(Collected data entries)
--------------------------------------------------
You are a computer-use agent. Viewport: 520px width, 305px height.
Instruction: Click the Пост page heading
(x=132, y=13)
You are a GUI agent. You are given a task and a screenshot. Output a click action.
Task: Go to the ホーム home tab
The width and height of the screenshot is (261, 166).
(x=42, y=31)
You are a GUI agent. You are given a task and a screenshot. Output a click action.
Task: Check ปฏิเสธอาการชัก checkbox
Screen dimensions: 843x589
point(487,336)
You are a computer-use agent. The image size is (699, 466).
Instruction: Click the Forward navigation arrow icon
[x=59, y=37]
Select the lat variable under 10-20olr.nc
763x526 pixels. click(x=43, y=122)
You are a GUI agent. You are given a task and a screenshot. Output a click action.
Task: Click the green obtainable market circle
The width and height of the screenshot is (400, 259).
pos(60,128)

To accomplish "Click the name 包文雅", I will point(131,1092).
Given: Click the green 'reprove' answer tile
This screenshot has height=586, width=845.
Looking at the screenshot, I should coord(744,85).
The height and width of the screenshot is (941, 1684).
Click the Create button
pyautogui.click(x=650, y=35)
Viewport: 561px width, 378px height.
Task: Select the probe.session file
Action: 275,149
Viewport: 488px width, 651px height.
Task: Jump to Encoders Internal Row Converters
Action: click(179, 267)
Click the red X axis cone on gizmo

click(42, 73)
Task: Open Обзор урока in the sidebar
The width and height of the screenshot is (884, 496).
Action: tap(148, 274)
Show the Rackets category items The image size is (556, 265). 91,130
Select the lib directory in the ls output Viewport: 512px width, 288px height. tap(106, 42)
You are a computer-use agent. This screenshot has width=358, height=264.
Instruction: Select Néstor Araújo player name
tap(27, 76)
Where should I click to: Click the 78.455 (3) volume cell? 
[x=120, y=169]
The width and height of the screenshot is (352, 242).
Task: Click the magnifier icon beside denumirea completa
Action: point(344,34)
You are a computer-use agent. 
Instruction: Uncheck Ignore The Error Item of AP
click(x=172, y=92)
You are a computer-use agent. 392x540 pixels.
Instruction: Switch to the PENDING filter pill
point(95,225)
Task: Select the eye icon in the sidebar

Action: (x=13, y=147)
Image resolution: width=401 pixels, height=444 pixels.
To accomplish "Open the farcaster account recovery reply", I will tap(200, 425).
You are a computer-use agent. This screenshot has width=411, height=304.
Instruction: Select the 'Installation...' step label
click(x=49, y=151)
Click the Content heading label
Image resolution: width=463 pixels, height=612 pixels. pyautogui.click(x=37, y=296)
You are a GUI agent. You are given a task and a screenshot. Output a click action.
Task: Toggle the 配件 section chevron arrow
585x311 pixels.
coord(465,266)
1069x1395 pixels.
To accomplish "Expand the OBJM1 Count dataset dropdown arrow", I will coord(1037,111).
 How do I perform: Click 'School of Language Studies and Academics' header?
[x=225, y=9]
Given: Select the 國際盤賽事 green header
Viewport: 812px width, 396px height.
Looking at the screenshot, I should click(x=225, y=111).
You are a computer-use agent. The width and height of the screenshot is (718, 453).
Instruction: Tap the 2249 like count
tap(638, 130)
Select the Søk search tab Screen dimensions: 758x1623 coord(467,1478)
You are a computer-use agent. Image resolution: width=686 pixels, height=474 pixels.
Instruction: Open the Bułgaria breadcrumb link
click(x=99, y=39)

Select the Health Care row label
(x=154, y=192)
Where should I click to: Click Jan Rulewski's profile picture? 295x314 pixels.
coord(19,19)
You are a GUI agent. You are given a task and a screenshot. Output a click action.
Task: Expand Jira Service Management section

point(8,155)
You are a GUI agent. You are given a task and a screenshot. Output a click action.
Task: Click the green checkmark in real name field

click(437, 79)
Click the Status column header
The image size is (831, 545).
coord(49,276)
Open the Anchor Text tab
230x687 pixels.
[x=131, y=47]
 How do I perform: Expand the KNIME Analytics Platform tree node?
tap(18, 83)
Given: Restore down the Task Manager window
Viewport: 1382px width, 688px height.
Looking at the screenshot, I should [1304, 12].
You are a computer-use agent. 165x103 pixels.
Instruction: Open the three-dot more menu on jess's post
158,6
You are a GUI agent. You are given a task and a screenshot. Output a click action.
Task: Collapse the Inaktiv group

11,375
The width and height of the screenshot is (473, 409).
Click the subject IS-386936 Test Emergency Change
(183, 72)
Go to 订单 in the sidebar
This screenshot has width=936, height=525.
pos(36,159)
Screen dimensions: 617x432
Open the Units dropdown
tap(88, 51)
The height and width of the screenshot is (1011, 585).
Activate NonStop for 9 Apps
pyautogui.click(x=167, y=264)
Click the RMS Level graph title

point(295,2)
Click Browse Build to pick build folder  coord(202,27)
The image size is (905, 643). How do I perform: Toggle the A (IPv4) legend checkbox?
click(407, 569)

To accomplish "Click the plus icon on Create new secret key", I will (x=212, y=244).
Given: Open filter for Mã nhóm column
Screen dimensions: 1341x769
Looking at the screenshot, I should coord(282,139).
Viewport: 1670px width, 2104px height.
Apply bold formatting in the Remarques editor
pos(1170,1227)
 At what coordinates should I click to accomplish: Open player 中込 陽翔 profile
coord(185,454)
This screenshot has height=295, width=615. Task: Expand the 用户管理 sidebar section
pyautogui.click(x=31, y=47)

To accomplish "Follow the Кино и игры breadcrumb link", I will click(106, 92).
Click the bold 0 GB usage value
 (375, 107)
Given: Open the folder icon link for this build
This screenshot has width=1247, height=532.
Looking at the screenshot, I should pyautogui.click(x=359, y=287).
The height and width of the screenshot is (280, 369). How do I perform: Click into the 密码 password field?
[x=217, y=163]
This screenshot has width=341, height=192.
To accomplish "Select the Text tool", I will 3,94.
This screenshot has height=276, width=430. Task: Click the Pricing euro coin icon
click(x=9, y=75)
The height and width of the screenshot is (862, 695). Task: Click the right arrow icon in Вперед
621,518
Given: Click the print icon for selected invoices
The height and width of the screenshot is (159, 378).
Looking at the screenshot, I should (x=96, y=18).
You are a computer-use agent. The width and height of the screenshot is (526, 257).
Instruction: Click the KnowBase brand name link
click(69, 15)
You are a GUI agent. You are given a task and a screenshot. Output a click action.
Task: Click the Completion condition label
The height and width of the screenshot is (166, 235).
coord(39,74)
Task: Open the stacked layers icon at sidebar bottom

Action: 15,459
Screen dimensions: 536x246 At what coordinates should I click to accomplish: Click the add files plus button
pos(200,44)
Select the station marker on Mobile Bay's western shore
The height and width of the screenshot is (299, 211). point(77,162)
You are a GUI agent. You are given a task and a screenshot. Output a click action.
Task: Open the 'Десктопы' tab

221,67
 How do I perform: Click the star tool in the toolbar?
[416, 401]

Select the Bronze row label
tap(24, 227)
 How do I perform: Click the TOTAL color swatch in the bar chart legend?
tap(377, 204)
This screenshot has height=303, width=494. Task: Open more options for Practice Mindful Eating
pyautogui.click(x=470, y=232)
--------------------------------------------------
- [Task item] Output the data in full, please, exactly as written.

- [Written answer]
You are a computer-use agent. Viewport: 520px width, 305px height.
Instruction: Click the Пост page heading
(x=132, y=13)
You are a GUI agent. You are given a task and a screenshot. Output a click action.
Task: Go to the ホーム home tab
The width and height of the screenshot is (261, 166).
(x=42, y=31)
You are a GUI agent. You are given a task and a screenshot. Output a click action.
Task: Check ปฏิเสธอาการชัก checkbox
Screen dimensions: 843x589
point(487,336)
You are a computer-use agent. The image size is (699, 466).
Instruction: Click the Forward navigation arrow icon
[x=59, y=37]
Select the lat variable under 10-20olr.nc
763x526 pixels. click(x=43, y=122)
You are a GUI agent. You are given a task and a screenshot. Output a click action.
Task: Click the green obtainable market circle
The width and height of the screenshot is (400, 259).
pos(60,128)

To accomplish "Click the name 包文雅", I will point(131,1092).
Given: Click the green 'reprove' answer tile
This screenshot has height=586, width=845.
Looking at the screenshot, I should coord(744,85).
The height and width of the screenshot is (941, 1684).
Click the Create button
pyautogui.click(x=650, y=35)
Viewport: 561px width, 378px height.
Task: Select the probe.session file
Action: 275,149
Viewport: 488px width, 651px height.
Task: Jump to Encoders Internal Row Converters
Action: click(179, 267)
Click the red X axis cone on gizmo

click(42, 73)
Task: Open Обзор урока in the sidebar
The width and height of the screenshot is (884, 496).
Action: tap(148, 274)
Show the Rackets category items The image size is (556, 265). 91,130
Select the lib directory in the ls output Viewport: 512px width, 288px height. tap(106, 42)
You are a computer-use agent. This screenshot has width=358, height=264.
Instruction: Select Néstor Araújo player name
tap(27, 76)
Where should I click to: Click the 78.455 (3) volume cell? 
[x=120, y=169]
The width and height of the screenshot is (352, 242).
Task: Click the magnifier icon beside denumirea completa
Action: point(344,34)
You are a computer-use agent. 
Instruction: Uncheck Ignore The Error Item of AP
click(x=172, y=92)
You are a computer-use agent. 392x540 pixels.
Instruction: Switch to the PENDING filter pill
point(95,225)
Task: Select the eye icon in the sidebar

Action: (x=13, y=147)
Image resolution: width=401 pixels, height=444 pixels.
To accomplish "Open the farcaster account recovery reply", I will tap(200, 425).
You are a computer-use agent. This screenshot has width=411, height=304.
Instruction: Select the 'Installation...' step label
click(x=49, y=151)
Click the Content heading label
Image resolution: width=463 pixels, height=612 pixels. pyautogui.click(x=37, y=296)
You are a GUI agent. You are given a task and a screenshot. Output a click action.
Task: Toggle the 配件 section chevron arrow
585x311 pixels.
coord(465,266)
1069x1395 pixels.
To accomplish "Expand the OBJM1 Count dataset dropdown arrow", I will coord(1037,111).
 How do I perform: Click 'School of Language Studies and Academics' header?
[x=225, y=9]
Given: Select the 國際盤賽事 green header
Viewport: 812px width, 396px height.
Looking at the screenshot, I should click(x=225, y=111).
You are a computer-use agent. The width and height of the screenshot is (718, 453).
Instruction: Tap the 2249 like count
tap(638, 130)
Select the Søk search tab Screen dimensions: 758x1623 coord(467,1478)
You are a computer-use agent. Image resolution: width=686 pixels, height=474 pixels.
Instruction: Open the Bułgaria breadcrumb link
click(x=99, y=39)

Select the Health Care row label
(x=154, y=192)
Where should I click to: Click Jan Rulewski's profile picture? 295x314 pixels.
coord(19,19)
You are a GUI agent. You are given a task and a screenshot. Output a click action.
Task: Expand Jira Service Management section

point(8,155)
You are a GUI agent. You are given a task and a screenshot. Output a click action.
Task: Click the green checkmark in real name field

click(437, 79)
Click the Status column header
The image size is (831, 545).
coord(49,276)
Open the Anchor Text tab
230x687 pixels.
[x=131, y=47]
 How do I perform: Expand the KNIME Analytics Platform tree node?
tap(18, 83)
Given: Restore down the Task Manager window
Viewport: 1382px width, 688px height.
Looking at the screenshot, I should [1304, 12].
You are a computer-use agent. 165x103 pixels.
Instruction: Open the three-dot more menu on jess's post
158,6
You are a GUI agent. You are given a task and a screenshot. Output a click action.
Task: Collapse the Inaktiv group

11,375
The width and height of the screenshot is (473, 409).
Click the subject IS-386936 Test Emergency Change
(183, 72)
Go to 订单 in the sidebar
This screenshot has width=936, height=525.
pos(36,159)
Screen dimensions: 617x432
Open the Units dropdown
tap(88, 51)
The height and width of the screenshot is (1011, 585).
Activate NonStop for 9 Apps
pyautogui.click(x=167, y=264)
Click the RMS Level graph title

point(295,2)
Click Browse Build to pick build folder  coord(202,27)
The image size is (905, 643). How do I perform: Toggle the A (IPv4) legend checkbox?
click(407, 569)

To accomplish "Click the plus icon on Create new secret key", I will (x=212, y=244).
Given: Open filter for Mã nhóm column
Screen dimensions: 1341x769
Looking at the screenshot, I should coord(282,139).
Viewport: 1670px width, 2104px height.
Apply bold formatting in the Remarques editor
pos(1170,1227)
 At what coordinates should I click to accomplish: Open player 中込 陽翔 profile
coord(185,454)
This screenshot has height=295, width=615. Task: Expand the 用户管理 sidebar section
pyautogui.click(x=31, y=47)

To accomplish "Follow the Кино и игры breadcrumb link", I will click(106, 92).
Click the bold 0 GB usage value
 (375, 107)
Given: Open the folder icon link for this build
This screenshot has width=1247, height=532.
Looking at the screenshot, I should pyautogui.click(x=359, y=287).
The height and width of the screenshot is (280, 369). How do I perform: Click into the 密码 password field?
[x=217, y=163]
This screenshot has width=341, height=192.
To accomplish "Select the Text tool", I will 3,94.
This screenshot has height=276, width=430. Task: Click the Pricing euro coin icon
click(x=9, y=75)
The height and width of the screenshot is (862, 695). Task: Click the right arrow icon in Вперед
621,518
Given: Click the print icon for selected invoices
The height and width of the screenshot is (159, 378).
Looking at the screenshot, I should (x=96, y=18).
You are a computer-use agent. The width and height of the screenshot is (526, 257).
Instruction: Click the KnowBase brand name link
click(69, 15)
You are a GUI agent. You are given a task and a screenshot. Output a click action.
Task: Click the Completion condition label
The height and width of the screenshot is (166, 235).
coord(39,74)
Task: Open the stacked layers icon at sidebar bottom

Action: 15,459
Screen dimensions: 536x246 At what coordinates should I click to accomplish: Click the add files plus button
pos(200,44)
Select the station marker on Mobile Bay's western shore
The height and width of the screenshot is (299, 211). point(77,162)
You are a GUI agent. You are given a task and a screenshot. Output a click action.
Task: Open the 'Десктопы' tab

221,67
 How do I perform: Click the star tool in the toolbar?
[416, 401]

Select the Bronze row label
tap(24, 227)
 How do I perform: Click the TOTAL color swatch in the bar chart legend?
tap(377, 204)
This screenshot has height=303, width=494. Task: Open more options for Practice Mindful Eating
pyautogui.click(x=470, y=232)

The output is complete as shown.